Pets are infected by inhaling spores, so if your dog is sniffing alongside one of the above rivers, be careful! Once inhaled, the spores begin to reproduce, and then infection spreads to local lymph nodes and other organs, such as the liver, spleen, bone marrow, bones and eyes. Occasionally, the skin, gastrointestinal system, nasal cavity and central nervous systems can be affected. The incubation period of histoplasmosis is generally 12 to 16 days.
Unlike blastomycosis, cats are fairly susceptible to histoplasmosis, and the disease can be slowly progressive and non-specific in cats, making it difficult to diagnose. In both cats and dogs, infection can be localized to one system or organ, or spread throughout the body. It is believed that while histoplasmosis can result in life-threatening disease, there are also many animals that are exposed to the organism and clear it without treatment.

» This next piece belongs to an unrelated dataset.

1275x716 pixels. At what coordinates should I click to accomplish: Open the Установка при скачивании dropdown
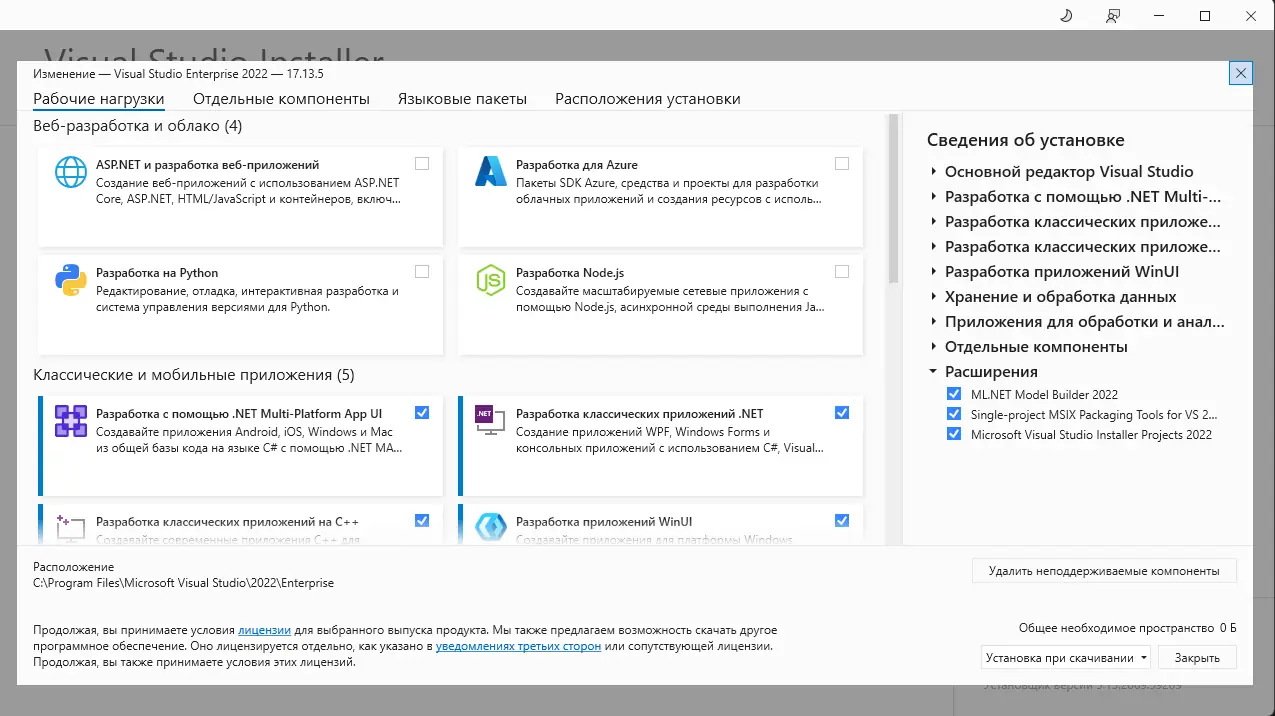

Clinical signs of histoplasmosis vary depending on whether disease is diffuse (spread throughout the body) or localized. Signs may include:
- Jaundice, or yellowing of the skin and eyes
- Enlarged lymph nodes
- Anorexia, or unwillingness to eat
Veterinarians can diagnose infection by taking a sample of bone marrow, lymph node or fluid collected from the lungs, and examining it under a microscope. Blood tests are another option, though they are unreliable in both cats and dogs.
The severity of the disease ranges from mild to life-threatening, and prognosis will vary accordingly. For pets with localized and mildly diffused disease, prognosis is good with long-term treatment, which involves systemic anti-fungals. It could still take a week or two to see clinical response. During this time, severely affected patients may need hospitalization for supportive care, like IV fluids and nutrition. Because medications do not treat the eyes well, ocular disease may not respond to therapy, so blindness could be permanent.
As with all of the fungal diseases we’re talking about this week, long-term therapy is key. Treatment will need to continue for at least one to two months after resolution of clinical signs, making for a significant financial and time commitment. But with persistence at home, your pet will have the best chance to get back on her paws.